> Task data:
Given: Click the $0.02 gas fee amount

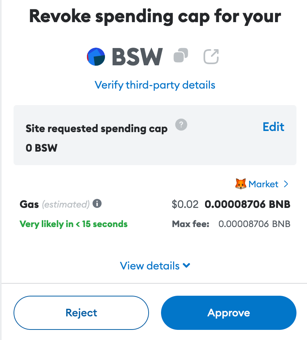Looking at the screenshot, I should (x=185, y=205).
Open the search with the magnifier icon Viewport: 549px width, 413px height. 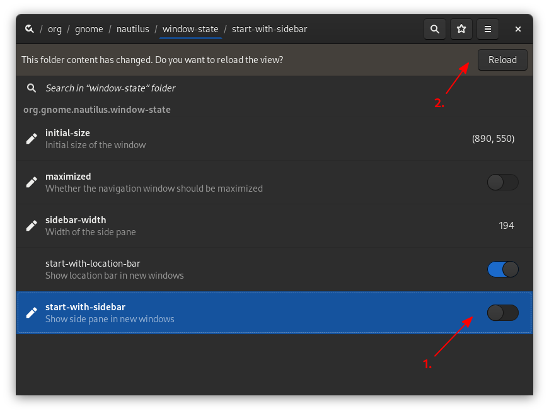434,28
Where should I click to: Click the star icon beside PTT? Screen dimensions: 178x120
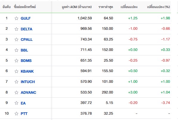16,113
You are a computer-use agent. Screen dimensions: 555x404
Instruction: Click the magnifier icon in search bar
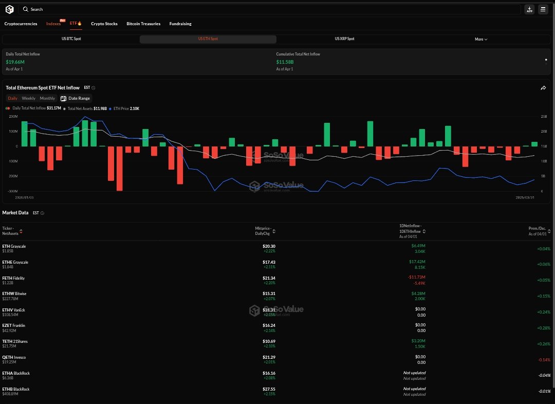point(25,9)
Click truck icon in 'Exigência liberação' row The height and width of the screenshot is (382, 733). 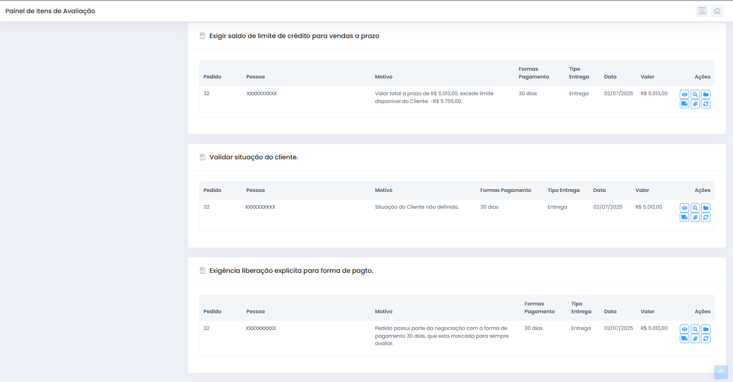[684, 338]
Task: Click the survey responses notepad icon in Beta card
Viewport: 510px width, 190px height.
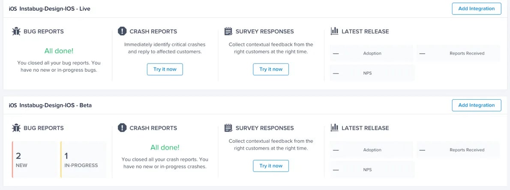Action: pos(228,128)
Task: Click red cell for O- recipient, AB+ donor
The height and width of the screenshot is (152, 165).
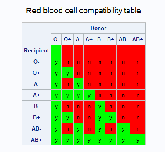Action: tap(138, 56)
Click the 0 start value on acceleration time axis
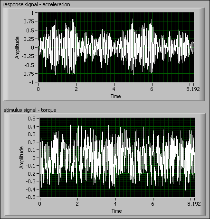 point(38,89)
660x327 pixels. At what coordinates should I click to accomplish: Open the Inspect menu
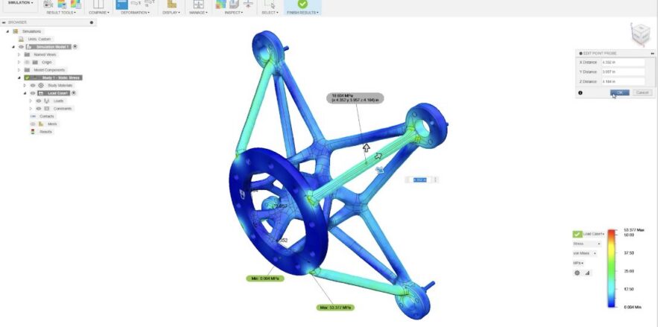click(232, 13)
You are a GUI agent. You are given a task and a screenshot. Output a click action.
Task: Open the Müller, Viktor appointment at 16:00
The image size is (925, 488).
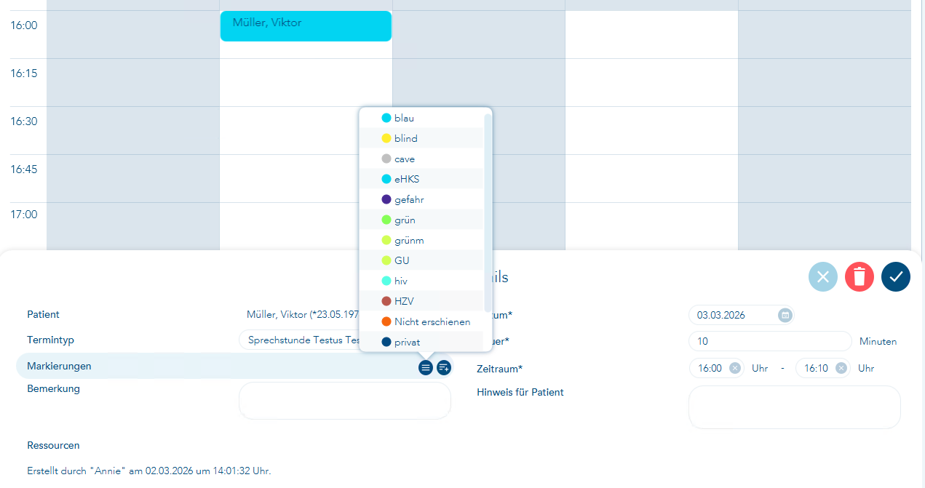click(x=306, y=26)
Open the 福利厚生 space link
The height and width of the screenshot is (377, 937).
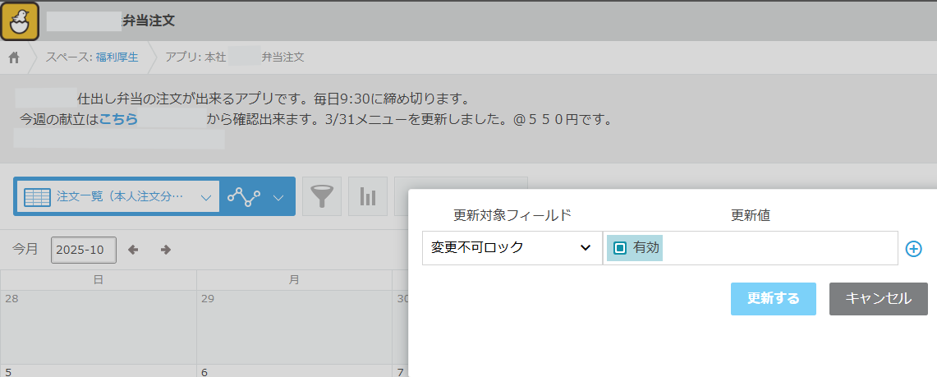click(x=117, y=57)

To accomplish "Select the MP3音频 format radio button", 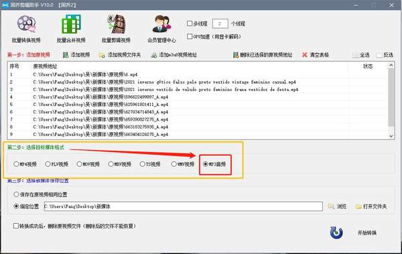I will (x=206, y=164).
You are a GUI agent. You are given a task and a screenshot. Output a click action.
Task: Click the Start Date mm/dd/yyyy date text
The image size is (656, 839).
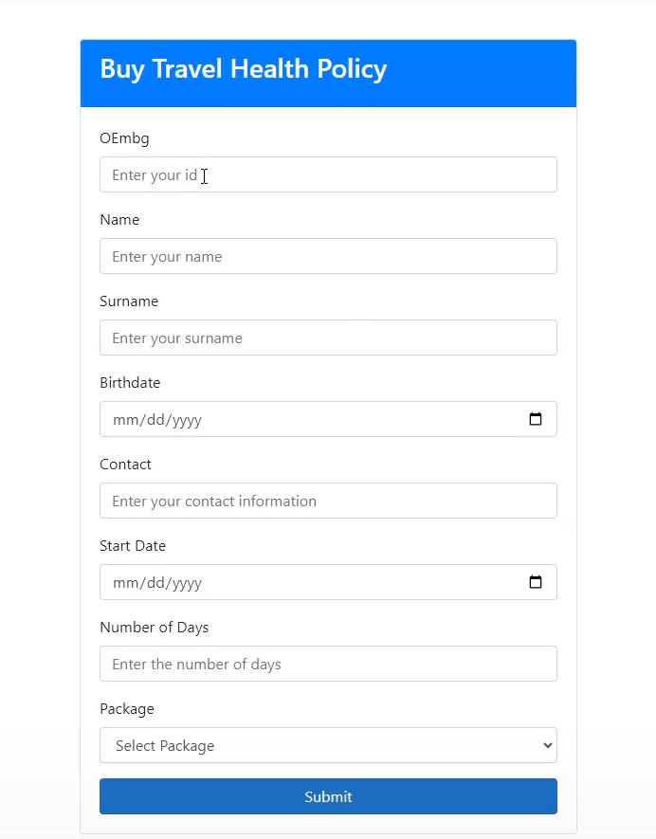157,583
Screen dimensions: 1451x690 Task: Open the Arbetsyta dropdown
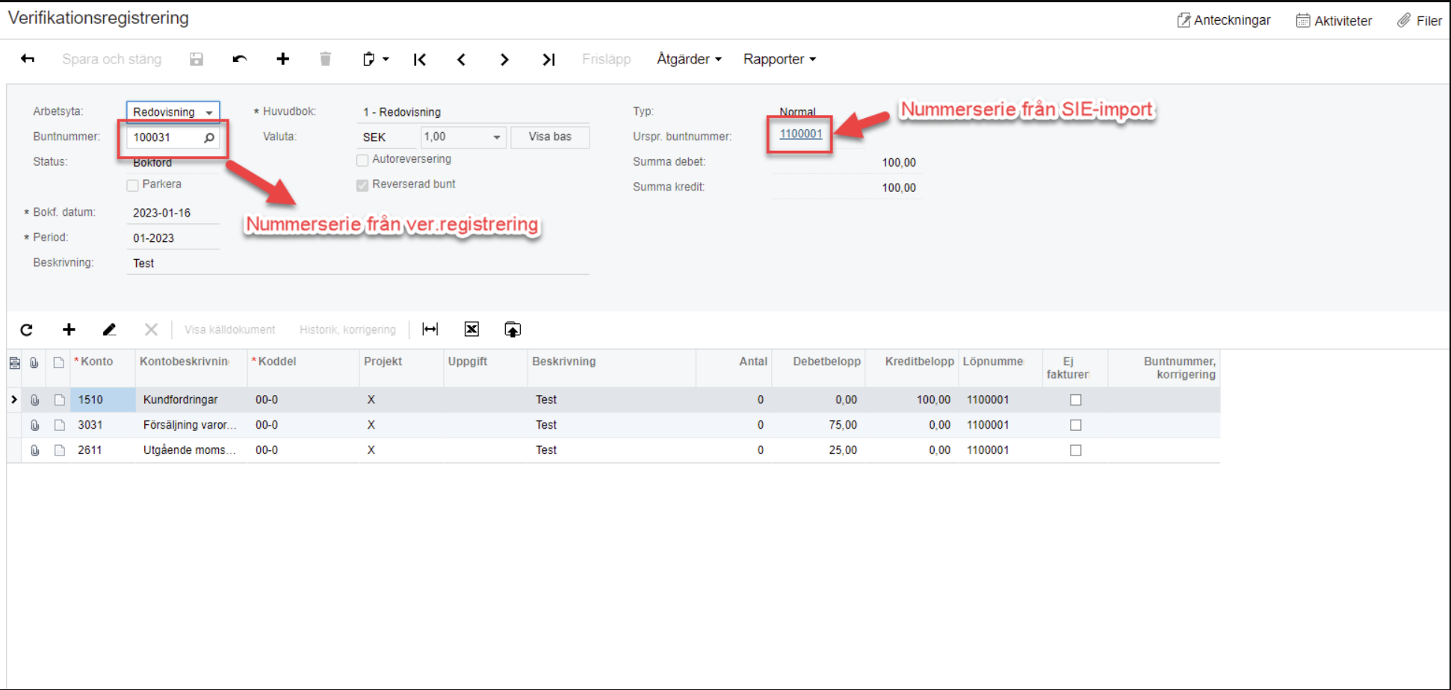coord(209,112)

> Your task: Return word for word the lines of the listing above, starting at the line with "The height and width of the screenshot is (152, 165)." and ending at the line with "Task: Open the Müller, Viktor", both included. Pictures do not belong in the copy.

> Result of this task:
The height and width of the screenshot is (152, 165).
Action: tap(138, 56)
Click the 0 start value on acceleration time axis
 point(38,89)
660x327 pixels. At what coordinates should I click to accomplish: Open the Inspect menu
click(232, 13)
You are a GUI agent. You are given a task and a screenshot. Output a click action.
Task: Open the Müller, Viktor appointment at 16:00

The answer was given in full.